In tal senso, prosegue la Corte, va inteso il dato normativo alla luce del quale deve trattarsi di un consenso libero, ossia pienamente consapevole e informato e non già frutto di alcun condizionamento, e specifico, ossia inequivocabilmente riferito a ciascun particolare effetto del trattamento.

Certo, in un caso come quello in questione, concernente un servizio né infungibile né irrinunciabile, nulla impedisce al gestore del sito di negare il servizio offerto a chi non si presti a ricevere messaggi promozionali, mentre ciò che gli è interdetto è utilizzare i dati personali per somministrare o far somministrare informazioni pubblicitarie a colui che non abbia effettivamente manifestato la volontà di riceverli.

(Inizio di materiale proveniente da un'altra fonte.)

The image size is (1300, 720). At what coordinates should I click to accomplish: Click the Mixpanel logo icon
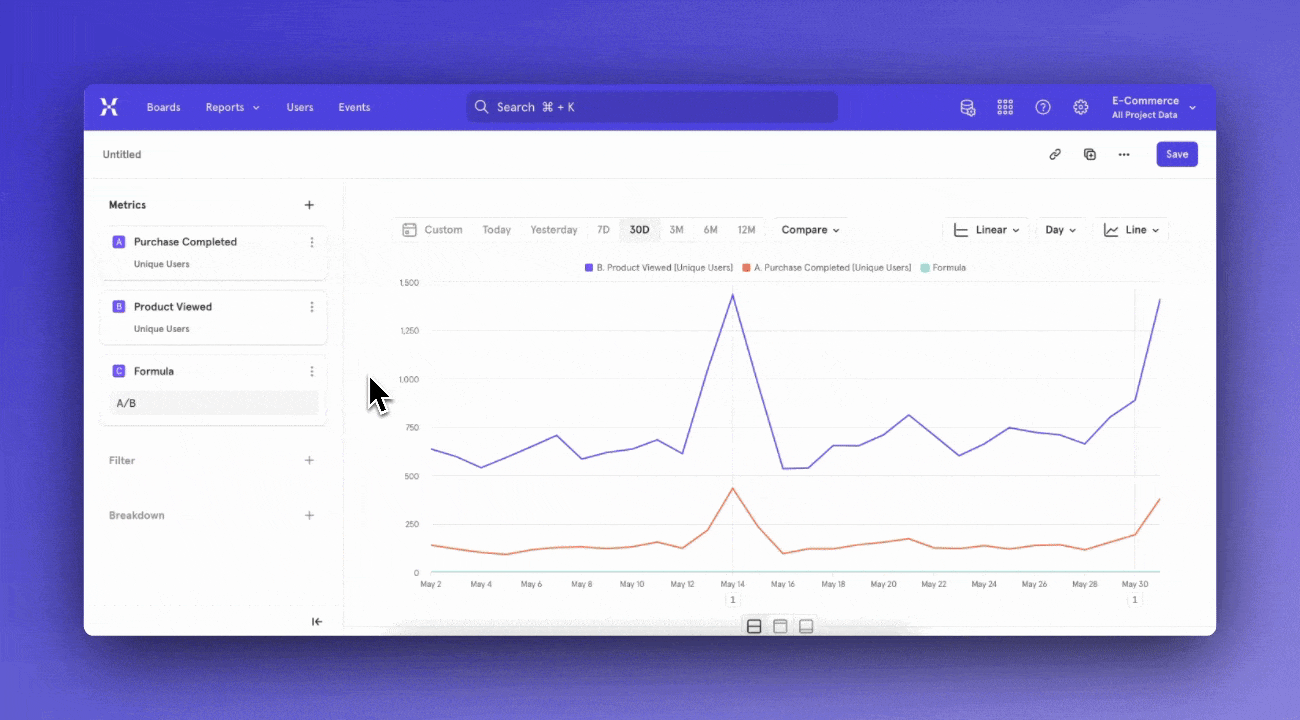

Insomma, concludono i giudici, l'ordinamento non vieta lo scambio di dati personali, ma esige tuttavia che tale scambio sia frutto di un consenso pieno e in nessun modo coartato. Inoltre, oltre che libero tale consenso deve essere anche specifico: infatti, la libertà della determinazione volitiva in ordine al trattamento dei dati personali non sarebbe neppure astrattamente configurabile, nel suo atteggiarsi quale consenso informato, se non fosse univocamente indirizzata alla produzione di effetti che l'utente abbia preventivamente avuto modo di rappresentarsi, singolarmente, con esattezza.

Web advertising, consenso specifico

Non si ha, dunque, un consenso specificamente e liberamente prestato ove gli effetti del consenso non siano indicati con completezza accanto a una specifica "spunta" apposta sulla relativa casella di una pagina Web, ma siano invece descritti in altra pagina Web linkata alla prima.

In tale caso, infatti, non si ha contezza del fatto che l'interessato abbia consultato detta altra pagina, apponendo nuovamente una diversa "spunta" finalizzata a manifestare il suo consenso. Ancora, per essere "specifico" il consenso non potrà essere genericamente riferito a non meglio identificati messaggi pubblicitari, al punto che chi abbia chiesto di fruire di un servizio di informazioni giuridico-fiscali, si veda poi raggiunto da pubblicità di servizi o prodotti non attinenti alle ricerche effettuate.

È allora specifico, per questo aspetto, il consenso se riferito "ad un trattamento chiaramente individuato", il che comporta la necessità, almeno, dell'indicazione dei settori merceologici o dei servizi cui i messaggi pubblicitari saranno riferiti. La sentenza impugnata, in definitiva, adottando una nozione generica e onnicomprensiva di consenso, non conforme al dato normativo, non si è attenuta ai principi enunciati dalla corte.

In conclusione, "In tema di consenso al trattamento dei dati personali, la previsione dell'articolo 23 del Codice della privacy, nello stabilire che il consenso è validamente prestato solo se espresso liberamente e specificamente in riferimento ad un trattamento chiaramente individuato, consente al gestore di un sito Internet, il quale somministri un servizio fungibile, cui l'utente possa rinunciare senza gravoso sacrificio (nella specie servizio di newsletter su tematiche legate alla finanza, al fisco, al diritto e al lavoro), di condizionare la fornitura del servizio al trattamento dei dati per finalità pubblicitarie, sempre che il consenso sia singolarmente ed inequivocabilmente prestato in riferimento a tale effetto, il che comporta altresì la necessità, almeno, dell'indicazione dei settori merceologici o dei servizi cui i messaggi pubblicitari saranno riferiti".